François de Laval : Saint François-Xavier de Montmorency-Laval, M. P. P., communément appelé François de Laval (30 avril 1623 – 6 mai 1708), fut le premier évêque catholique de Québec, nommé à l’âge de 36 ans par le pape Alexandre VII. Laval était un membre de la famille Montmorency et était l’un des hommes les plus influents de son époque. Il a été candidat à la canonisation de l’Église catholique après sa mort et a été béatifié en 1980 par le pape Jean-Paul II. Le 3 avril 2014, le pape François a fait de lui un saint par « canonisation équipollent ».

Jeunesse
Laval est né le 30 avril 1623 à Montigny-sur-Avre dans l’ancienne province du Perche, aujourd’hui département d’Eure-et-Loir. Son père, Hugues de Laval, membre de la maison de Laval, était le seigneur de Montigny, Montbaudry, Alaincourt et Revercourt. Sa mère, Michelle de Péricard, était issue d’une famille d’officiers héréditaires de la Couronne en Normandie. Malgré sa noble descendance, ses parents n’étaient pas considérés comme riches. Montigny était considéré comme l’équivalent d’une ville-marché de bonne taille. Laval avait cinq autres frères et deux soeurs; deux de ces frères et soeurs poursuivraient également des chemins religieux dans la vie. Son frère cadet, Henri, entra dans l’Ordre des Bénédictins et sa sœur, Anne Charlotte, entra dans la Congrégation des Soeurs du Saint Sacrement.

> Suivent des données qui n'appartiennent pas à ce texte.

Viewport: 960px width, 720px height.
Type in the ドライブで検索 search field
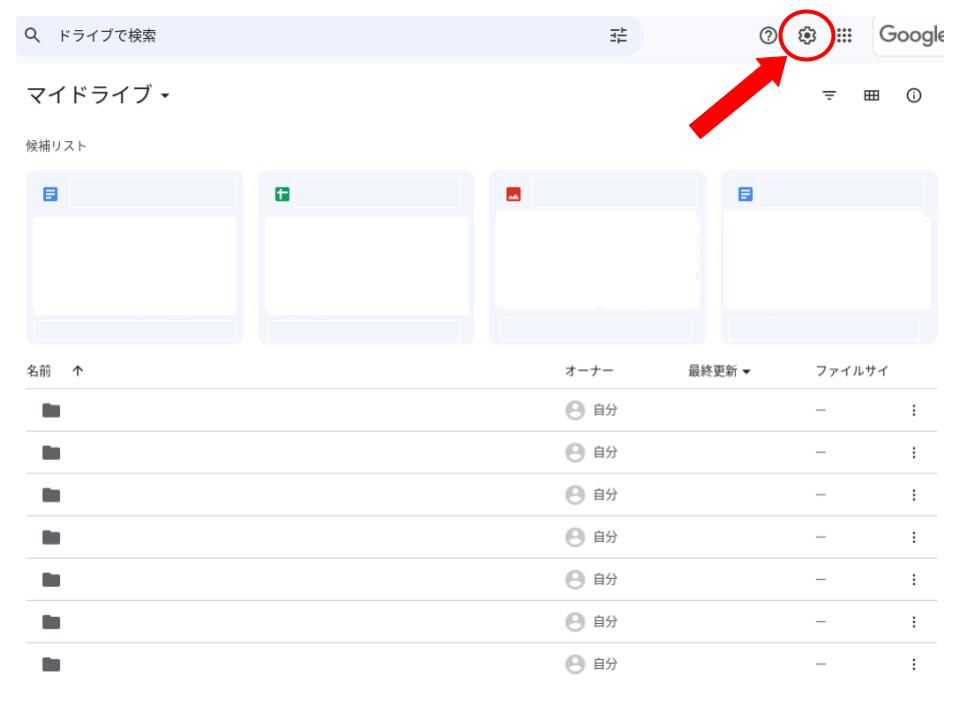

Tout au long de sa vie, la mère de Laval a toujours servi d’exemple de piété et l’a encouragé à être charitable envers les moins fortunés. Souvent décrit comme destiné à un style de vie ecclésiastique, Laval fut rapidement reconnu comme un garçon clairvoyant et intelligent. En conséquence, il fut admis dans les «rangs privilégiés de ceux qui composaient la Congrégation de la Sainte Vierge». C’était une société fondée par les Jésuites, qui avait pour but d’inspirer les jeunes à adopter des styles de vie religieux, et encourageait la prière régulière et les pratiques spirituelles. À l’âge de huit ans, Laval reçut la tonsure et reçut des ordres mineurs, ce qui lui permit ensuite d’entrer au collège de La Flèche en 1631. Cette institution fut fréquentée par les fils des familles d’élite en France; donc, Laval a été garanti une bonne éducation. De plus, c’est au cours de cette période que Laval entre en contact avec les rapports des missions jésuites chez les Hurons au Canada, ce qui influence son désir de devenir missionnaire, à l’image de son saint patron, François Xavier. En 1637, Laval fut nommé chanoine de la cathédrale d’Évreux par l’évêque d’Évreux.

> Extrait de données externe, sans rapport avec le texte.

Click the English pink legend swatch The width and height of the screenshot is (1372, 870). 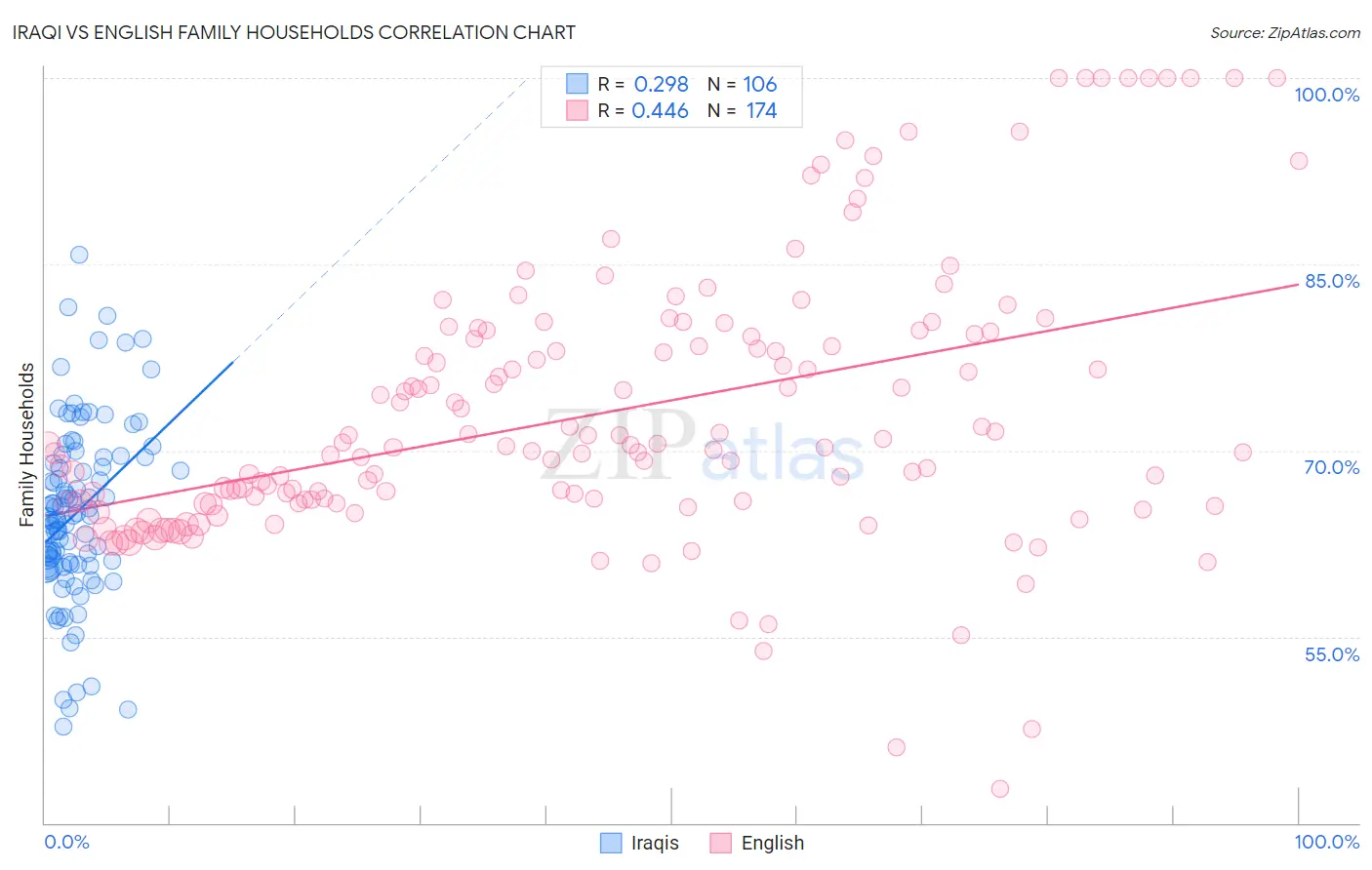point(721,843)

Père de l’Église canadienne
La nomination de Laval en tant qu’évêque pour la Nouvelle-France était le résultat de tensions croissantes concernant l’état ecclésiastique de la colonie. La Nouvelle-France s’est retrouvée sans évêque pendant les 50 premières années de son installation. Pendant ce temps, les questions spirituelles étaient souvent laissées aux autorités religieuses de la colonie pour réguler, avec l’autorité passant des Récollets aux Jésuites. Ce n’est qu’en 1646, à cause des pressions de Rome, que l’archevêque de Rouen fut officiellement reconnu comme l’autorité immédiate de l’Église en Nouvelle-France. Même avec cette reconnaissance, l’autorité de l’archevêque continuait de s’étendre seulement en accordant des facultés au clergé qui se rendait dans la colonie. A cette époque, il était déjà clair que la Nouvelle-France avait besoin d’une présence ecclésiastique plus immédiate. Nommer un évêque s’est avéré difficile; c’était une question litigieuse, particulièrement entre les jésuites et les sulpiciens nouvellement arrivés.